Breath fogging before his face, Dale shivered and pulled the zipper of his coat up under his chin. His single pint had barely touched the sides and done nothing to protect against the growing chill of the evening. Outside The Scholar, he looked up and down the road, seeking out one last excuse to head back inside the warm, friendly boozer. Like most of the student patrons, he’d spent so many hours inside it had become a second home. Down the street, a girl waited at the crossing under a streetlight, despite the lack of traffic. Dale watched her for a moment, wondering why she didn’t just head across. Probably just waiting for the green man to show. Being extra careful.

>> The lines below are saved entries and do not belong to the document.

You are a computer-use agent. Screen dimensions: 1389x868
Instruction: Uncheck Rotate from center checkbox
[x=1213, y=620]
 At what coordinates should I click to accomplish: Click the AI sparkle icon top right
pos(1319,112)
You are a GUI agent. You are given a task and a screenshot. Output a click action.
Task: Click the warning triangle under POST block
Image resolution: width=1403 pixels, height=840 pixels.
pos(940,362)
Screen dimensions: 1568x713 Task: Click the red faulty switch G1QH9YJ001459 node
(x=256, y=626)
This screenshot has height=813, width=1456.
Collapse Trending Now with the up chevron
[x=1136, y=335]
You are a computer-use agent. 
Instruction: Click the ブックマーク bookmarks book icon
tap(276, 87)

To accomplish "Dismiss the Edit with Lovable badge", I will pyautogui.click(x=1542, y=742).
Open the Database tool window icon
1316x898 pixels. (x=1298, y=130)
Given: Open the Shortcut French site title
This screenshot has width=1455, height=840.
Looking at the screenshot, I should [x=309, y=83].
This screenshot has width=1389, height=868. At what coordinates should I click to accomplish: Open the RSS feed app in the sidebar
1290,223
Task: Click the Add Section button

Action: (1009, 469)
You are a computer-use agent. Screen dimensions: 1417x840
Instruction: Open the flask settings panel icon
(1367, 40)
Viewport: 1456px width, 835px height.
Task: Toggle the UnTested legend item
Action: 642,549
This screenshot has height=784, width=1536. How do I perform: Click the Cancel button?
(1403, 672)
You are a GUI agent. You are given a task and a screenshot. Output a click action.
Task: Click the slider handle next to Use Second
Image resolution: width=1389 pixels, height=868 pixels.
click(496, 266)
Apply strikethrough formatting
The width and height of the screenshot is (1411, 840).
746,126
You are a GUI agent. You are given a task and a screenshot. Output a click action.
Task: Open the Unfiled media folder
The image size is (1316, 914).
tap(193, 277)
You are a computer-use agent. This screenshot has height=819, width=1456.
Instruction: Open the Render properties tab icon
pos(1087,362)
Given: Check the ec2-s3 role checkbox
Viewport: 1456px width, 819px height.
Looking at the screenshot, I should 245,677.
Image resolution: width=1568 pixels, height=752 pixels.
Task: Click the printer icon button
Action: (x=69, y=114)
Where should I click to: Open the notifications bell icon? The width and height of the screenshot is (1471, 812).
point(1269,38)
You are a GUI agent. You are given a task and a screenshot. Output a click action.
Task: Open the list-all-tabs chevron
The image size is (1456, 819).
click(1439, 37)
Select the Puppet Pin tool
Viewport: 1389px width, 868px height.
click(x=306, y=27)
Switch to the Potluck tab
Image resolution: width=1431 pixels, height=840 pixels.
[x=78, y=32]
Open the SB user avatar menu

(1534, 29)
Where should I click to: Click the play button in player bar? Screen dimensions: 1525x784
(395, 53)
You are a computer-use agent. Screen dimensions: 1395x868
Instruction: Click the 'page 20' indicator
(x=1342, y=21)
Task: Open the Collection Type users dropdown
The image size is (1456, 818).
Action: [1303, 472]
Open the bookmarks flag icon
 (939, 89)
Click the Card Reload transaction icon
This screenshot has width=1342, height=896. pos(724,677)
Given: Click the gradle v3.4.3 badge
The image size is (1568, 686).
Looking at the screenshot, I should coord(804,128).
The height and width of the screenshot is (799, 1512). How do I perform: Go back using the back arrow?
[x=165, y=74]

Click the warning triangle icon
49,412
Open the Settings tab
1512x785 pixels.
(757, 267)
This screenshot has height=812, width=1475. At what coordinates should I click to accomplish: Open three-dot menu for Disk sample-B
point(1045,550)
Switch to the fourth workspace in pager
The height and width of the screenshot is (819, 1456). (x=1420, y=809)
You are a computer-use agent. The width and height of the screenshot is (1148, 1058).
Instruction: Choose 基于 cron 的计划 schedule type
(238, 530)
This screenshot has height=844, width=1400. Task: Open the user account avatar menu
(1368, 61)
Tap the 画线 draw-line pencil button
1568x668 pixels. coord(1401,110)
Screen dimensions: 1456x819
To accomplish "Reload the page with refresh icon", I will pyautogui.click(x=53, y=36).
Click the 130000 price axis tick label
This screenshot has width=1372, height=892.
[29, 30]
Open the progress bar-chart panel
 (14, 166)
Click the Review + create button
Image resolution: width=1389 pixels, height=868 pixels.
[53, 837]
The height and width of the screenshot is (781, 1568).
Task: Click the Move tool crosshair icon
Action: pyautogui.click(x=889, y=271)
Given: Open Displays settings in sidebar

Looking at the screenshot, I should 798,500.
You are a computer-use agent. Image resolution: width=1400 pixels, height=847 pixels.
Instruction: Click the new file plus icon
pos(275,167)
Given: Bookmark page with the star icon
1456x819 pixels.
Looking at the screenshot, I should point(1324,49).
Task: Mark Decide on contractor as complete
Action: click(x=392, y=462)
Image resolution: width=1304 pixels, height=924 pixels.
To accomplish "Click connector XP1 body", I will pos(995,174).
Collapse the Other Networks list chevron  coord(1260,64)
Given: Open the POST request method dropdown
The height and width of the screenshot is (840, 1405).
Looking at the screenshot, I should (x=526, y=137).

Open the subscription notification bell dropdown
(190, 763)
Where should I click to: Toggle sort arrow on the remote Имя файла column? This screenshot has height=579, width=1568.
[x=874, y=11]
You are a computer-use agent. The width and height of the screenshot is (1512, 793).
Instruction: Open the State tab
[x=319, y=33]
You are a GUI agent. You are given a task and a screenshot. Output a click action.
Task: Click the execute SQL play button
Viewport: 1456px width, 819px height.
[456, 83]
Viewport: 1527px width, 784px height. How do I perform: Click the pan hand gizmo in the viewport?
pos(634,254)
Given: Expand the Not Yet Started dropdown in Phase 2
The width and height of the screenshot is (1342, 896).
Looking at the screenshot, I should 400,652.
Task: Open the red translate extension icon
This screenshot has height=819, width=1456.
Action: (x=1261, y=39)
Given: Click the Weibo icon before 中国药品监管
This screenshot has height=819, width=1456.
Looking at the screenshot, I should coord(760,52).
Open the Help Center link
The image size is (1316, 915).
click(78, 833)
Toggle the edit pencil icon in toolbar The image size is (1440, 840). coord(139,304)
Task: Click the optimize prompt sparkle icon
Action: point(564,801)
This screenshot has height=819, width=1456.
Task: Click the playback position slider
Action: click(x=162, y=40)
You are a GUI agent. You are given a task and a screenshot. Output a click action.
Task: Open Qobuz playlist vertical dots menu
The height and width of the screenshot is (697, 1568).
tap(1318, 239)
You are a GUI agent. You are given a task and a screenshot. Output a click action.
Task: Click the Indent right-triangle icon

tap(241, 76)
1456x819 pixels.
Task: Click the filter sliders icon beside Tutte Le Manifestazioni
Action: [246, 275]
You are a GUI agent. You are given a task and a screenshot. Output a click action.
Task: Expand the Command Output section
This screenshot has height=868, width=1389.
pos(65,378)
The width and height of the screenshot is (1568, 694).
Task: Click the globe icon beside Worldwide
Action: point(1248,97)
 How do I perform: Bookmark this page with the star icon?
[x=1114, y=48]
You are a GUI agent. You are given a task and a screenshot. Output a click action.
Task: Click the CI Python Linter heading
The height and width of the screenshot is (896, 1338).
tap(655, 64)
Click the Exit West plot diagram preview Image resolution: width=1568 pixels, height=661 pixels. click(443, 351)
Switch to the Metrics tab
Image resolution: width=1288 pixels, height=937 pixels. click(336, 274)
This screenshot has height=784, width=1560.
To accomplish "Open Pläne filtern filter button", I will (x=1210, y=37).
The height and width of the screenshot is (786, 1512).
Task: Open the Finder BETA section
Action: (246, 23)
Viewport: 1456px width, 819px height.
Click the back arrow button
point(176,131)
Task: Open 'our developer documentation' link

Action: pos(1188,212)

With his hands in his pockets against the cold, he turned the corner of the pub, trying not to look at the cheerful, cosy faces still drinking in the bright windows. The rear car park held a few scattered vehicles. His Mondeo shone triumphantly at the centre, pristine in the moonlight. Not much, but his. Keep your tank full and your motor clean, his dad had told him, and you can’t go far wrong.
Dale dug into his jeans pocket for the keys. Popping open the door, he slid into the driver’s seat, already reaching for the heater dial and sliding the key into the ignition. He closed the door, plunging the interior into darkness, and glanced in the rear-view mirror.
A thin figure sat behind him, silhouetted against the fogged rear window.
“Christ!” he hissed, realising he’d left his guitar propped up on the backseat. He reached back and gently laid it to one side, so it wouldn’t fall over on the drive home. Dale started the engine and flicked on his headlights. The dash sprang to life in a glowing row of dials. He hit the windscreen wipers, removing the light sheen of moisture the cold evening had deposited on the glass.
In the harsh beams that cut through the shadows of the car park stood the girl. Her shadow was thrown across the back wall of The Scholar.
Dale squinted in the brightness. It wasn’t the same girl. This one clutched a black sketchpad between her tight fingers, heavy bag slung over her shoulder, lending her an almost apologetic hunch. Cute though. He knew enough girls who dressed like her. Some did it for attention. You could spot those a mile off. Boots always brand new. The band logo splashed across their chests a little too…commercial. Trendies, they called them. Fishnets and black eye liner. Others carried it well, like they’d been born in a graveyard, complete with inked sleeves and rings through their lips. Natural mistresses of the dark.
The girl who remained transfixed in his headlight beams held that same organic fit. Certainly, no teenage Morticia, mysterious and sexy, likely to fuck you and devour you, oh no. Her long raven hair, solid boots, clothes that never revealed an inch of pale skin… Samara didn’t dress to seduce or garner attention. Her look was a high brick wall topped with barbed wire: intended to keep everybody out. Same as her art. The snarling gargoyles on the walls of the church, trying to scare the bad spirits away, prevent them from entering the most sacred of houses.
Dale wound down his window. “Hey! Need a lift?”
Samara surveyed him a moment longer, mouth slightly open, eyes wide. He doubted she could even see him over the blinding glare of the headlights. Finally nodding, she headed to the passenger side, steps awkward, head hung to hide her face behind her hair.